Your result should be every line of the records below that contains the word "pencil".

■ Records:
▼▼▼

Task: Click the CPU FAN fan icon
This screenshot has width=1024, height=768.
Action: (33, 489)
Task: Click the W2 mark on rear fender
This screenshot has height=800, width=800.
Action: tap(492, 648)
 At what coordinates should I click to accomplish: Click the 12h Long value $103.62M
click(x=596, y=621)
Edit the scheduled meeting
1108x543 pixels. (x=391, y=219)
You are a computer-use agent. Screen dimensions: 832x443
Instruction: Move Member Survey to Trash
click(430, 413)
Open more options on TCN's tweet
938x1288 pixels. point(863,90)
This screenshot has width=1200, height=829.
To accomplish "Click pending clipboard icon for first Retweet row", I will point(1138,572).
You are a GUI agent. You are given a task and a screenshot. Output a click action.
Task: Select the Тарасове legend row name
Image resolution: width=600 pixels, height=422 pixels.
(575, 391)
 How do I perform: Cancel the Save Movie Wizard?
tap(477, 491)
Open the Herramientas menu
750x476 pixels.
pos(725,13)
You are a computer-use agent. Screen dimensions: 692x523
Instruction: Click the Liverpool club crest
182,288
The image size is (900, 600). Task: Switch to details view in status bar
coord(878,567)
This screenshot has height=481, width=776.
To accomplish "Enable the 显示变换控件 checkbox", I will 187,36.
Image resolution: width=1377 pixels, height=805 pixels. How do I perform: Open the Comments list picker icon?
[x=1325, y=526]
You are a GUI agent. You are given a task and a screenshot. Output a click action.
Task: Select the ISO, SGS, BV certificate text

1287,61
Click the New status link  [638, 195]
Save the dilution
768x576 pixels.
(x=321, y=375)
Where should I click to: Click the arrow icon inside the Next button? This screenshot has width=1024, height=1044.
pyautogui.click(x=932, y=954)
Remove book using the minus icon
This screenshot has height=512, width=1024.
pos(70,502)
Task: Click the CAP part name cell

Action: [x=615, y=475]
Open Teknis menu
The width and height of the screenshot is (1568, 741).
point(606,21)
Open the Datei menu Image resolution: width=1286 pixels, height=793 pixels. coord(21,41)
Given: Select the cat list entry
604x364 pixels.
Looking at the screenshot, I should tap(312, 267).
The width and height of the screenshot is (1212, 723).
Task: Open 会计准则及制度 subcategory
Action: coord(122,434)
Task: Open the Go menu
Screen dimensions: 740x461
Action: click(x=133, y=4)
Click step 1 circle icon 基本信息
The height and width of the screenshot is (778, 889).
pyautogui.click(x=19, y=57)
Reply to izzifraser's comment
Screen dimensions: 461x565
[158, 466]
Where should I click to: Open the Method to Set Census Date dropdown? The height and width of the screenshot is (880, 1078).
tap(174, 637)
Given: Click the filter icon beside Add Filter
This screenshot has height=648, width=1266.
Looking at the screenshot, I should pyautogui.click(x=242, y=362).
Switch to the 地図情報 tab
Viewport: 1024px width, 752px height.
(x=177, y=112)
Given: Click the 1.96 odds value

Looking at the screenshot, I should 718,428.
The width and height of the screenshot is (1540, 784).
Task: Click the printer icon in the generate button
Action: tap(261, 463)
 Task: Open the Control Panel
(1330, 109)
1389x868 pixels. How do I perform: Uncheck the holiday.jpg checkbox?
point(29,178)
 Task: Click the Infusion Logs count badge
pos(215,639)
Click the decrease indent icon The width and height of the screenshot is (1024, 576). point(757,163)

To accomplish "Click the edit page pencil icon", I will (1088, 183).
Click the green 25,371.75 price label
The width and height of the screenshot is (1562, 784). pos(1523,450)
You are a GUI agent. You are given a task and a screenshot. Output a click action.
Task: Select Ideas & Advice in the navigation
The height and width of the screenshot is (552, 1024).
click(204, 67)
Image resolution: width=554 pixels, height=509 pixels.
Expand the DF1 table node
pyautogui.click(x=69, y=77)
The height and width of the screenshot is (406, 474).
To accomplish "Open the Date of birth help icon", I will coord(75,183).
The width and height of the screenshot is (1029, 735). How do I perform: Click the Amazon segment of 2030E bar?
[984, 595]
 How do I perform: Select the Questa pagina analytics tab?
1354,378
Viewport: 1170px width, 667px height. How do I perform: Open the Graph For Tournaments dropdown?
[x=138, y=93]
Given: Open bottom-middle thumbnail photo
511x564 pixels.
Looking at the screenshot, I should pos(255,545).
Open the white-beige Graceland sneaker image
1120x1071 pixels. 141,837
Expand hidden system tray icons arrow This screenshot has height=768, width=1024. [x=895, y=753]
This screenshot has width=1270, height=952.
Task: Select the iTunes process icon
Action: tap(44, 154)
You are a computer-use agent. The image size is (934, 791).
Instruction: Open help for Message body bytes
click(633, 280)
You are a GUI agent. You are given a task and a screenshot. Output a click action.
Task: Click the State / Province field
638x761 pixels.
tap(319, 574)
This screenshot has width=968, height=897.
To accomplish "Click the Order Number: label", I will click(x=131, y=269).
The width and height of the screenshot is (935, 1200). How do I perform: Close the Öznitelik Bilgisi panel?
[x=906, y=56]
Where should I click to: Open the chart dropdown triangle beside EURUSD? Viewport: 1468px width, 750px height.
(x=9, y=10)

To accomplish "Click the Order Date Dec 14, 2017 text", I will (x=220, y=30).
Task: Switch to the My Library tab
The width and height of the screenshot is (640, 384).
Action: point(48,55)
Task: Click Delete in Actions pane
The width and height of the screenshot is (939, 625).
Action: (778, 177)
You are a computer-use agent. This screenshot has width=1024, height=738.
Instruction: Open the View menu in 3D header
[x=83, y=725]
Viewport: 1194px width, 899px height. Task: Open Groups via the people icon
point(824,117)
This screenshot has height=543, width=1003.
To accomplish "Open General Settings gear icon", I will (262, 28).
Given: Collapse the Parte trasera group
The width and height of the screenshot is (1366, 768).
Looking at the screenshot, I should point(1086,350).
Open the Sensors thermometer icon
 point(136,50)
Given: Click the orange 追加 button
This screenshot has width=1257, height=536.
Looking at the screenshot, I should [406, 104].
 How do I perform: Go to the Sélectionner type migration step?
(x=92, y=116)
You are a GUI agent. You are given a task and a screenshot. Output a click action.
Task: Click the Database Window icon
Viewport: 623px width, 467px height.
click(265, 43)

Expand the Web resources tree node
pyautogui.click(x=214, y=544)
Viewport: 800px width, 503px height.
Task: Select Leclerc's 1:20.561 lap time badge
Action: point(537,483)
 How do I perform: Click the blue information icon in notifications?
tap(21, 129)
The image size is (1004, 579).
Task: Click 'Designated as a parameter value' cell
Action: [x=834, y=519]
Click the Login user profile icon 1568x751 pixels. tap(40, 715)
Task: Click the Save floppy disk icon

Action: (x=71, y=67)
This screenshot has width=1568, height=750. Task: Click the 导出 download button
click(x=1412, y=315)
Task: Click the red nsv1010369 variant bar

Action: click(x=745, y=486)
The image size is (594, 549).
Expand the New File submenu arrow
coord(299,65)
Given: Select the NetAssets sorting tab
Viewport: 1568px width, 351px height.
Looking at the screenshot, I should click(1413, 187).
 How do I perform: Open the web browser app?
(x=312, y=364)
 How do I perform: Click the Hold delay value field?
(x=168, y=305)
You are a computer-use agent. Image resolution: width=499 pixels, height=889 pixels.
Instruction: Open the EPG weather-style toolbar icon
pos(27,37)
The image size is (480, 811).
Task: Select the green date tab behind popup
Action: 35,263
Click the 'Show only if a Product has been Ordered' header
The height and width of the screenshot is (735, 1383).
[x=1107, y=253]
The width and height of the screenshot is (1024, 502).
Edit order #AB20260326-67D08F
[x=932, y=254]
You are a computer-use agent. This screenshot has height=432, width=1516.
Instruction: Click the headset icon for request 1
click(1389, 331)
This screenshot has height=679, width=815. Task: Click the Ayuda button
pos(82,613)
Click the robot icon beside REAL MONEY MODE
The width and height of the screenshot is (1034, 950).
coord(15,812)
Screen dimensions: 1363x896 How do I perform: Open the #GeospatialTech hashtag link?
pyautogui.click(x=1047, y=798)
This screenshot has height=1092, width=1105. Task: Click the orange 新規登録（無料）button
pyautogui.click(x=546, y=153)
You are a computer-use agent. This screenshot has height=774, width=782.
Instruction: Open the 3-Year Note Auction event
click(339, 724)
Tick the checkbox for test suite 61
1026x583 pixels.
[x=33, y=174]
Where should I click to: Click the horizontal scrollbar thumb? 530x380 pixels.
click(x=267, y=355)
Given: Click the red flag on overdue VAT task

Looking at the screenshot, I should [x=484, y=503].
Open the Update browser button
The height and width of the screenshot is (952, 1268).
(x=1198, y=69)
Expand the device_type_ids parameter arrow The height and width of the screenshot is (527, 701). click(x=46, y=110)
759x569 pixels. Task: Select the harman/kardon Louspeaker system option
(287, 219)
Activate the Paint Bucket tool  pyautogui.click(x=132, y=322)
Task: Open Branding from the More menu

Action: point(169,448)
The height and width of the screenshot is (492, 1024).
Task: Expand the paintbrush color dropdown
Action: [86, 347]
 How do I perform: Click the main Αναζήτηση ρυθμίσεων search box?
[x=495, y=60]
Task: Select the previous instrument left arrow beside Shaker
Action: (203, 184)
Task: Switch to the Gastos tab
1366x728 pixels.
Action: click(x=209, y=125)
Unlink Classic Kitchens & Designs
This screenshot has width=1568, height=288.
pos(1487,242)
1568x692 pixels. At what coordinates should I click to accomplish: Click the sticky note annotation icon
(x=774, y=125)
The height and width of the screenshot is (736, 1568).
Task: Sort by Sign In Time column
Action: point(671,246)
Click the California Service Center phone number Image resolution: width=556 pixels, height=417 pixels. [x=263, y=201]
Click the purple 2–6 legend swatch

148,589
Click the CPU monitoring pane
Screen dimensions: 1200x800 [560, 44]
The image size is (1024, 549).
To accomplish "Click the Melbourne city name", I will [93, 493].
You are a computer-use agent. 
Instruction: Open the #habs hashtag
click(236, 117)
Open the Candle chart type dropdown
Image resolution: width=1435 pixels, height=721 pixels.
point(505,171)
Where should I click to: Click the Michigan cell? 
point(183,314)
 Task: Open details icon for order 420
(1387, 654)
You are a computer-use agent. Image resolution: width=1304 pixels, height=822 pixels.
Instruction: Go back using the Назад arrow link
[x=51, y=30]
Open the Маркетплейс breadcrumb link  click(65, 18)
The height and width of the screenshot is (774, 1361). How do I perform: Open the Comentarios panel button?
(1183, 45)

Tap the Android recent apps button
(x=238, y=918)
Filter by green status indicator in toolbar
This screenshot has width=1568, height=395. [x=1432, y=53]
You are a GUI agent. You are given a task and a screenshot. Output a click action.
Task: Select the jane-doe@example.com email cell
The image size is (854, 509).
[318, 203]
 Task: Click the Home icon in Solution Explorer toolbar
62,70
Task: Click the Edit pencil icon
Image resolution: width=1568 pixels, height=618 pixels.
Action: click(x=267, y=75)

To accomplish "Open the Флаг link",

▲▲▲

■ Answer to this exercise:
To accomplish "Click the edit page pencil icon", I will (1088, 183).
Task: Click the Edit pencil icon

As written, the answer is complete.